Specs (5.1 Command Pools) (emphasis mine):

Command pools are application-synchronized, meaning that a command pool must not be used concurrently in multiple threads. That includes use via recording commands on any command buffers allocated from the pool, as well as operations that allocate, free, and reset command buffers or the pool itself.

Doesn't this kind of kill the whole purpose of command pools when it comes to recording in parallel? If you intend to record in parallel, then you would better be off having a separate pool for each thread, isn't that right?

I would understand it if if you pre-record command buffers allocated all from the same pool (in one thread) and then execute them in parallel. That has the advantage of amortized resource creation costs as well as parallel execution. However, parallel recording and command pools don't seem to match very well.

I don't personally know why you wouldn't just pre-record everything. So why is building command buffers in parallel so needed? And would you then really have to use one pool per thread?

If you intend to record in parallel, then you would better be off having a separate pool for each thread, isn't that right?

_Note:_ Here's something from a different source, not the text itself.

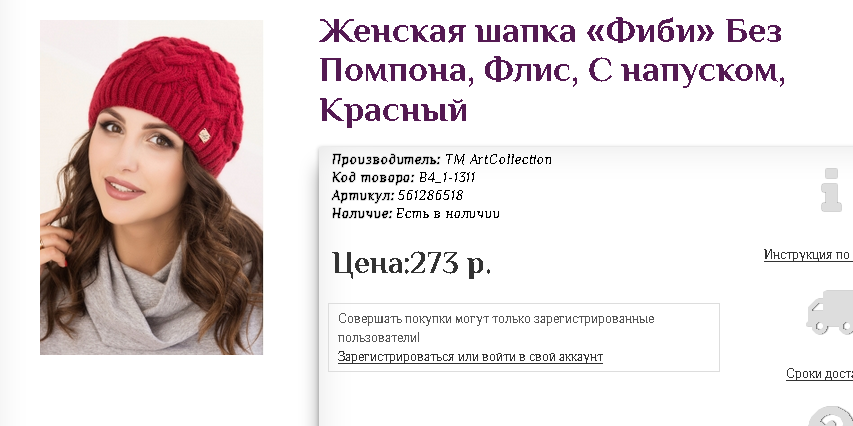Click the question mark icon at bottom right
Viewport: 853px width, 426px height.
tap(832, 417)
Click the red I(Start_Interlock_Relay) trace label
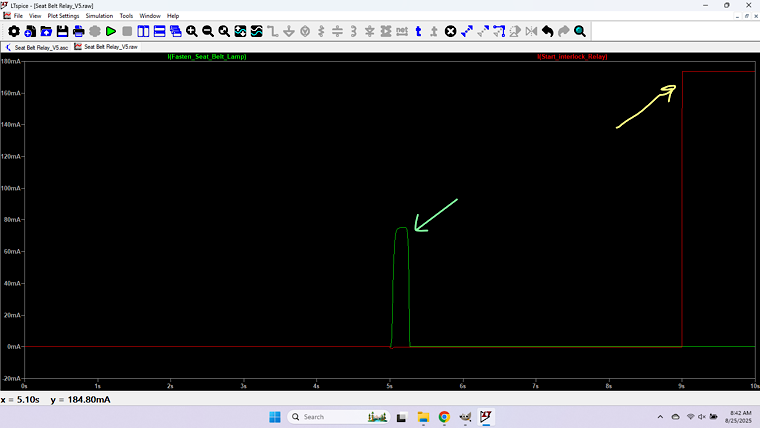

I don't see how having a separate pool per thread "kills the whole purpose of command pools when it comes to recording in parallel". Indeed, it helps it quite a bit, since each thread can manage its own command pool as it sees fit.

Consider the structural difference between, say, a descriptor pool and a command pool. With a descriptor pool, you basically tell it exactly what you will allocate from it. VkDescriptorPoolCreateInfo provides detailed information which allows implementations to allocate up-front exactly how much memory you'll use for each pool. And you cannot allocate more than this from a descriptor pool.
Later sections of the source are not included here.